In [1]:
%matplotlib inline
import numpy as np
import matplotlib.pyplot as plt
import pandas as pd

## Read file and stock into DataFrame

In [2]:
df = pd.read_csv("../Data/chessDB.txt", sep = "###", skiprows = [0, 1, 2, 3, 4], header=None, 
                 engine='python')

In [3]:
print(df.shape)
print(df.size)
df.head()

(3561470, 2)
7122940


Unnamed: 0,0,1
0,1 2000.03.14 1-0 2851 None 67 date_false resul...,W1.d4 B1.d5 W2.c4 B2.e6 W3.Nc3 B3.Nf6 W4.cxd5...
1,2 2000.03.14 1-0 2851 None 53 date_false resul...,W1.e4 B1.d5 W2.exd5 B2.Qxd5 W3.Nc3 B3.Qa5 W4....
2,3 1999.11.20 1-0 2851 None 57 date_false resul...,W1.e4 B1.e5 W2.Nf3 B2.Nc6 W3.Bc4 B3.Bc5 W4.c3...
3,4 1999.11.20 1-0 2851 None 49 date_false resul...,W1.e4 B1.d5 W2.exd5 B2.Qxd5 W3.Nc3 B3.Qa5 W4....
4,5 2000.02.20 1/2-1/2 2851 2633 97 date_false r...,W1.e4 B1.e5 W2.Nf3 B2.Nc6 W3.Bb5 B3.a6 W4.Ba4...
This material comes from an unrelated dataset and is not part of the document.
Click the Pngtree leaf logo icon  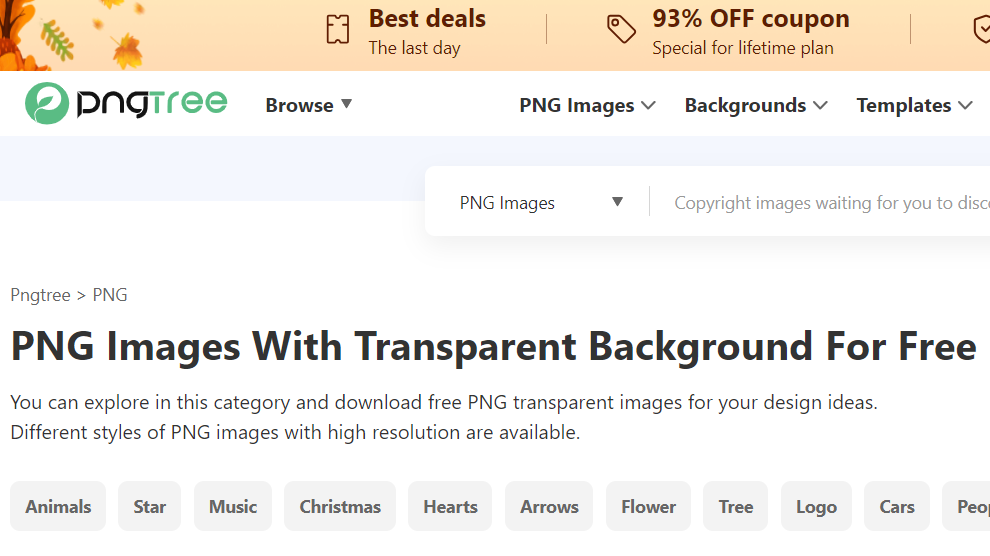[x=47, y=103]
##### We need to split the df, to keep the moves as 1 field and split the field 0 into several fields

In [4]:
moves_df = df[[1]]

In [5]:
games_df = df[[0]]

In [6]:
games_df = games_df[0].str.split(" ", expand=True)

In [7]:
games_df = games_df.drop(columns=0)

In [8]:
moves_df.columns = ['moves']

In [9]:
games_df['moves'] = moves_df['moves']

In [10]:
df = games_df

##### Let's name the columns to make it easier to work with the data

In [11]:
df = df.drop(columns = 16) #empty row

In [12]:
columns = ['date', 'result', 'white_elo', 'black_elo', '# moves', 'date_corrupt', 'result_corrupt',
           'Welo_corrupt', 'Belo_corrupt', 'eventDate_corrupt', 'setup_corrupt', 'fen_corrupt', 
           'result2_corrupt', 'out_of_year range', 'game_length_corrupt', 'moves']

In [13]:
df.columns = columns

In [14]:
df.head(2)

Unnamed: 0,date,result,white_elo,black_elo,# moves,date_corrupt,result_corrupt,Welo_corrupt,Belo_corrupt,eventDate_corrupt,setup_corrupt,fen_corrupt,result2_corrupt,out_of_year range,game_length_corrupt,moves
0,2000.03.14,1-0,2851,,67,date_false,result_false,welo_false,belo_true,edate_true,setup_false,fen_false,result2_false,oyrange_false,blen_false,W1.d4 B1.d5 W2.c4 B2.e6 W3.Nc3 B3.Nf6 W4.cxd5...
1,2000.03.14,1-0,2851,,53,date_false,result_false,welo_false,belo_true,edate_true,setup_false,fen_false,result2_false,oyrange_false,blen_false,W1.e4 B1.d5 W2.exd5 B2.Qxd5 W3.Nc3 B3.Qa5 W4....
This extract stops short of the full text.